Items listed in a dataset
--
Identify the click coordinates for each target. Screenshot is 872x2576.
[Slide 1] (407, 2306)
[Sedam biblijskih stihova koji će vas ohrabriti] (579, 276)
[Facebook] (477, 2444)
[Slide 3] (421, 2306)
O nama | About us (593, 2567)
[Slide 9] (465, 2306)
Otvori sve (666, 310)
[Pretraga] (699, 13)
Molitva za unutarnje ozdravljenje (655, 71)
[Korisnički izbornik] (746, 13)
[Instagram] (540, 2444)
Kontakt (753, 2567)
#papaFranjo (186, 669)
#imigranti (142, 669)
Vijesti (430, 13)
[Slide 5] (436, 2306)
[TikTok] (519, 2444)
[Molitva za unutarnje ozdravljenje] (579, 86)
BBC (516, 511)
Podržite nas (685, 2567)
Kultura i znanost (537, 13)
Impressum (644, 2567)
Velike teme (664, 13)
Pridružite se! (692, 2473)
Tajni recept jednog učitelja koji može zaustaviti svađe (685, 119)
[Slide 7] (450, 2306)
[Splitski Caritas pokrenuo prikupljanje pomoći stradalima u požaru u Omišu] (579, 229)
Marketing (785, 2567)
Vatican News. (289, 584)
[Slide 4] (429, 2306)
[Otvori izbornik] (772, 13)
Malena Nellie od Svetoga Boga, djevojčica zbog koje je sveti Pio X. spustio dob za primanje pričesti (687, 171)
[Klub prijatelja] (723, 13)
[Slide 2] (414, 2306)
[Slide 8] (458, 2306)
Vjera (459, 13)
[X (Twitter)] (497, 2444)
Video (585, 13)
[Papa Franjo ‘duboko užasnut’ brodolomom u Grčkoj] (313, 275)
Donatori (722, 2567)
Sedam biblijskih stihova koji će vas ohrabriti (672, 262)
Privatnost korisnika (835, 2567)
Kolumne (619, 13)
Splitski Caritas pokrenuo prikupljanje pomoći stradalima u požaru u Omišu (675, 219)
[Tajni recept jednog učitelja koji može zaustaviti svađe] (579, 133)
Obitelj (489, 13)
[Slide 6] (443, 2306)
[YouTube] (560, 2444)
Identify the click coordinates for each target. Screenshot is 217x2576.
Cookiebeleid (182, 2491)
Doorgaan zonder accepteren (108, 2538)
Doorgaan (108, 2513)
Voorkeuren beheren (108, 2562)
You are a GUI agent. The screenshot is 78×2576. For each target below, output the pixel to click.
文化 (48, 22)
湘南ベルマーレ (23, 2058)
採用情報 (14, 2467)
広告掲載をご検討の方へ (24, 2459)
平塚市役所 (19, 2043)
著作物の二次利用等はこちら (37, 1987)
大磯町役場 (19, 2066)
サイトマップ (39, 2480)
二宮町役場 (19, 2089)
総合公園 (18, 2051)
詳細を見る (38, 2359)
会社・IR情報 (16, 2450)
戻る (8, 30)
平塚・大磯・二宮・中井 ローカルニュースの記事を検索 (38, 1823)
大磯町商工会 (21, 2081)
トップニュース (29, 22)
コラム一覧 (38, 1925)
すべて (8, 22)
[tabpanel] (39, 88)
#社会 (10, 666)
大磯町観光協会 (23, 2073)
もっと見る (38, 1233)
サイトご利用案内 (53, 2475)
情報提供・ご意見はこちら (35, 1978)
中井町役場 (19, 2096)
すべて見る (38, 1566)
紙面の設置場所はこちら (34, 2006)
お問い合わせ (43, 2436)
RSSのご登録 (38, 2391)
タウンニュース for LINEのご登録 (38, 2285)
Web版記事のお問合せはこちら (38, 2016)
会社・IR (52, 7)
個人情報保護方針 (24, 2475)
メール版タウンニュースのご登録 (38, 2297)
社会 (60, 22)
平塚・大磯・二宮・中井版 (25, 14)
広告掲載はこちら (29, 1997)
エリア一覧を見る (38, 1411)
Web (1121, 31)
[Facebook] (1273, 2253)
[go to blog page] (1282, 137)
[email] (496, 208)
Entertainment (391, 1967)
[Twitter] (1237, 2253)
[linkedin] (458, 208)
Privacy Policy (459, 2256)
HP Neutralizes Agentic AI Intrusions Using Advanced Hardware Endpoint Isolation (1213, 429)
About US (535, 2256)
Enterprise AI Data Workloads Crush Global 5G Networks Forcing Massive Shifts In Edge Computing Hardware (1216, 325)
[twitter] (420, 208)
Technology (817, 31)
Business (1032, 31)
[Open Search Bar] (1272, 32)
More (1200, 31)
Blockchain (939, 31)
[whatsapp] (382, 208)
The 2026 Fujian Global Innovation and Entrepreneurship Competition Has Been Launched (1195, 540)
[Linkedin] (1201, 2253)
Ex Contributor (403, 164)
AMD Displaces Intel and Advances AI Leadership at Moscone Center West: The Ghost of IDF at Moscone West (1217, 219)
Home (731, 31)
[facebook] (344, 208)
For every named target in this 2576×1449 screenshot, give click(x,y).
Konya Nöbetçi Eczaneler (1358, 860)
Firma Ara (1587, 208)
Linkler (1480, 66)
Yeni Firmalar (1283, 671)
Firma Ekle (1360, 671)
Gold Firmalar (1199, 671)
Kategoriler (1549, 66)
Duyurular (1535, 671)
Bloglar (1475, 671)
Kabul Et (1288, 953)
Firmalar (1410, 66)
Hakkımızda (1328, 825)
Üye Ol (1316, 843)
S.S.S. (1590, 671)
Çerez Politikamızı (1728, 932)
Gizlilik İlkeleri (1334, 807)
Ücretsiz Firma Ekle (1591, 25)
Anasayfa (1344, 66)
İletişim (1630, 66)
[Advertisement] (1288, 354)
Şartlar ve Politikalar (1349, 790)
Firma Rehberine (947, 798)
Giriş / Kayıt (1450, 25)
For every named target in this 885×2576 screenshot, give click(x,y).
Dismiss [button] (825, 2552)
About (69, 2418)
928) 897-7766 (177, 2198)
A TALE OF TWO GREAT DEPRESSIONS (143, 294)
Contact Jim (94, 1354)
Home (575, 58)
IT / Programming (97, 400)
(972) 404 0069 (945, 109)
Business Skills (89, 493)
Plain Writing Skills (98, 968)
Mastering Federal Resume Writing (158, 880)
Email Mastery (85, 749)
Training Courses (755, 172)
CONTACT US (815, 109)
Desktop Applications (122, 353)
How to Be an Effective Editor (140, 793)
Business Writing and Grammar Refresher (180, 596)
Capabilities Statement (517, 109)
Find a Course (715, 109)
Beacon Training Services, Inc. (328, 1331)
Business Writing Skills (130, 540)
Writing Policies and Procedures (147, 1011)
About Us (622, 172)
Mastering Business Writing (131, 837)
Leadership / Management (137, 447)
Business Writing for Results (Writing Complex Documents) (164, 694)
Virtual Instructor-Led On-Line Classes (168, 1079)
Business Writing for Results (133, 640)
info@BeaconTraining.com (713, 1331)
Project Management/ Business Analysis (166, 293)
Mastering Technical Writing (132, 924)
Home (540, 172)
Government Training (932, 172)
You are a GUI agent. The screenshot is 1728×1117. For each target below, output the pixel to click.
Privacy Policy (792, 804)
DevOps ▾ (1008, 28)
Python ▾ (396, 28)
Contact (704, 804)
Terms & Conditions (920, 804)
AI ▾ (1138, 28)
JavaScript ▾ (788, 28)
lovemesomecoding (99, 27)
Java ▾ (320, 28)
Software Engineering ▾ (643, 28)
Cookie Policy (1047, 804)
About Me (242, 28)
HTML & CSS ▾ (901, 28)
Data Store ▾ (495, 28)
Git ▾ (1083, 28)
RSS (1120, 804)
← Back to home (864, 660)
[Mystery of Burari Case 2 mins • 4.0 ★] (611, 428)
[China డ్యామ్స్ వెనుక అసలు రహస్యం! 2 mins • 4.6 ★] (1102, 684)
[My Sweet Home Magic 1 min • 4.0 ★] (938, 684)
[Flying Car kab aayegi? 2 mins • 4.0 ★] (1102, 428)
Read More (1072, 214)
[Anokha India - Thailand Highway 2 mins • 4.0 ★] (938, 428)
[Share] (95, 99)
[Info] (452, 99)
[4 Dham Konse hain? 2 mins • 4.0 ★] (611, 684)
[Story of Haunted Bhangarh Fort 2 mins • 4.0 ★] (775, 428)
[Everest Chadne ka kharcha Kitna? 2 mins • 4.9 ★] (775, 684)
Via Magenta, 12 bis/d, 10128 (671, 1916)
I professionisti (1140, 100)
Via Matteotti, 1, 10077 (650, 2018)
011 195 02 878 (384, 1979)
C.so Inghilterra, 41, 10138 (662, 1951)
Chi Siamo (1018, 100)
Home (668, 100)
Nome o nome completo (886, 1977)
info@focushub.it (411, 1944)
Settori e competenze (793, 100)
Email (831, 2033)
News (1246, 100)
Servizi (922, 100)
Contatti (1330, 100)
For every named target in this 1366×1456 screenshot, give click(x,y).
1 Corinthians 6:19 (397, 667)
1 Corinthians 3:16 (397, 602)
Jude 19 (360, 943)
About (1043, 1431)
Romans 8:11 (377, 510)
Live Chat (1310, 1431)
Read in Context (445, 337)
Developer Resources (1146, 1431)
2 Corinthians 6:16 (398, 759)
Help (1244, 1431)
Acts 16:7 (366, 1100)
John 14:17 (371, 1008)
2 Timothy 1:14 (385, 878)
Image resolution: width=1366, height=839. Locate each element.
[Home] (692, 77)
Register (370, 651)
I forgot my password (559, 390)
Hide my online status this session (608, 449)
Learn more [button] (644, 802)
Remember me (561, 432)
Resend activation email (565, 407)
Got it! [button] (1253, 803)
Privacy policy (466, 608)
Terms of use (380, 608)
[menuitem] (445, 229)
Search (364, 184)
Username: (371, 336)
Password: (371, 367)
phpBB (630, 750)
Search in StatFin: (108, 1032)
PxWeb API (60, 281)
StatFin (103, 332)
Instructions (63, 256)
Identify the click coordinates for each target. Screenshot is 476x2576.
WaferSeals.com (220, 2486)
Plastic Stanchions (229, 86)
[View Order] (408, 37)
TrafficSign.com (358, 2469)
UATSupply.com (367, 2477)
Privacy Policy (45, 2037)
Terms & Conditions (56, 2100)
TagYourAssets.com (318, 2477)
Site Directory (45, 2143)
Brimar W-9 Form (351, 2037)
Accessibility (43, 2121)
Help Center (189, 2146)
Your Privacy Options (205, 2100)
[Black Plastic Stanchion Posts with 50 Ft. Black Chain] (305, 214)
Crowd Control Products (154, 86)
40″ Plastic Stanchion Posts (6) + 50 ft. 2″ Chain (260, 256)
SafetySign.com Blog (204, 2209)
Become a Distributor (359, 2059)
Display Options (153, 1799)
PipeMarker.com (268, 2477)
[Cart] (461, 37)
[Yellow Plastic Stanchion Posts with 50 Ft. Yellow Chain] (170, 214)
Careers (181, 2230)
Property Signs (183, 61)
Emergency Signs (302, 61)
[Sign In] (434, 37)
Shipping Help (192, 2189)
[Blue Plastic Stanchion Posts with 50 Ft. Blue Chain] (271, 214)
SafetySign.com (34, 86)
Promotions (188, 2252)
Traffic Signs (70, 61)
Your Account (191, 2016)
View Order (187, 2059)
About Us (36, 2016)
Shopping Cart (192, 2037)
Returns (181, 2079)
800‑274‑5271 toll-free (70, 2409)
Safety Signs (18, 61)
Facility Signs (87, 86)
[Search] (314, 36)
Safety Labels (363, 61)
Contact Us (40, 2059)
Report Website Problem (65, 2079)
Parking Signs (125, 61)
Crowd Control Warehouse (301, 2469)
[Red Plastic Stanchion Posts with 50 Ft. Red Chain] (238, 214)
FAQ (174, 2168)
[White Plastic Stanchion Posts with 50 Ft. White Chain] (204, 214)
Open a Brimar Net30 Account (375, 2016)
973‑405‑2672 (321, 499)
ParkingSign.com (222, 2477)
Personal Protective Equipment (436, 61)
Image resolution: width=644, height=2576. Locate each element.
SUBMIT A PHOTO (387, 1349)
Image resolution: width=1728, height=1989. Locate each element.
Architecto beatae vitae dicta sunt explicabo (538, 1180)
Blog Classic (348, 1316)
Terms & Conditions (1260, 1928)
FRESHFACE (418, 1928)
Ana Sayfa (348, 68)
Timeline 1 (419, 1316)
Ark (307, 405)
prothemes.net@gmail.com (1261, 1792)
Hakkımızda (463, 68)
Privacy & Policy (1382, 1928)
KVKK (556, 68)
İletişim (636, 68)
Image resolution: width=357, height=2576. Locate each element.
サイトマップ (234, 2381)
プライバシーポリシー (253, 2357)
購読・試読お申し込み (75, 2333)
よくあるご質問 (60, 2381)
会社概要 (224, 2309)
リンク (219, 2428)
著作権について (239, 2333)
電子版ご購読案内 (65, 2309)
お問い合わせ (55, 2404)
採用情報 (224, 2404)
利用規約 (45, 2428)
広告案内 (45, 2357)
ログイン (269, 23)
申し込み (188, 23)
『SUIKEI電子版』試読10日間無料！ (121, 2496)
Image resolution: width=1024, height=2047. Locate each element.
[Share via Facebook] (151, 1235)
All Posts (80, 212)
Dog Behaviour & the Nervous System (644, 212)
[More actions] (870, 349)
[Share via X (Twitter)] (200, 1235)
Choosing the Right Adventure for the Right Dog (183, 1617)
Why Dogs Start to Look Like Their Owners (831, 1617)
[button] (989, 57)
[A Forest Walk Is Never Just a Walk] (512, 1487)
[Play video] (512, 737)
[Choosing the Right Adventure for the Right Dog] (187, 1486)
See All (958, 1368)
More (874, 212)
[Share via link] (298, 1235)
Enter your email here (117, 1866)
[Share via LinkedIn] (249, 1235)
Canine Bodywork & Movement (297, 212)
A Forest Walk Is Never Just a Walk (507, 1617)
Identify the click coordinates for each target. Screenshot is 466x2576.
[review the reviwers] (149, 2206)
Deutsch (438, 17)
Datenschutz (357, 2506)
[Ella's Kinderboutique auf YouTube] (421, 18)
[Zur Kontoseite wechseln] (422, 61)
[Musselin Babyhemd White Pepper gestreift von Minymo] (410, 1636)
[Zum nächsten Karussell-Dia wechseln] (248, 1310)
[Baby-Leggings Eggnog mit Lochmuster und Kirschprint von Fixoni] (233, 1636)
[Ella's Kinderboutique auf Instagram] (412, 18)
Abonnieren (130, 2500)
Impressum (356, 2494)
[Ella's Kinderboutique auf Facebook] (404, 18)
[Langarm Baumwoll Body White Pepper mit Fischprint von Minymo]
--
__Exercise instructions__: From the entries above, restate word for word the lines from the line containing "HTML & CSS ▾ (901, 28)" to the line containing "Email (831, 2033)", both ends included, and nothing more.

__Response to this exercise__:
HTML & CSS ▾ (901, 28)
Data Store ▾ (495, 28)
Git ▾ (1083, 28)
RSS (1120, 804)
← Back to home (864, 660)
[Mystery of Burari Case 2 mins • 4.0 ★] (611, 428)
[China డ్యామ్స్ వెనుక అసలు రహస్యం! 2 mins • 4.6 ★] (1102, 684)
[My Sweet Home Magic 1 min • 4.0 ★] (938, 684)
[Flying Car kab aayegi? 2 mins • 4.0 ★] (1102, 428)
Read More (1072, 214)
[Anokha India - Thailand Highway 2 mins • 4.0 ★] (938, 428)
[Share] (95, 99)
[Info] (452, 99)
[4 Dham Konse hain? 2 mins • 4.0 ★] (611, 684)
[Story of Haunted Bhangarh Fort 2 mins • 4.0 ★] (775, 428)
[Everest Chadne ka kharcha Kitna? 2 mins • 4.9 ★] (775, 684)
Via Magenta, 12 bis/d, 10128 (671, 1916)
I professionisti (1140, 100)
Via Matteotti, 1, 10077 (650, 2018)
011 195 02 878 (384, 1979)
C.so Inghilterra, 41, 10138 (662, 1951)
Chi Siamo (1018, 100)
Home (668, 100)
Nome o nome completo (886, 1977)
info@focushub.it (411, 1944)
Settori e competenze (793, 100)
Email (831, 2033)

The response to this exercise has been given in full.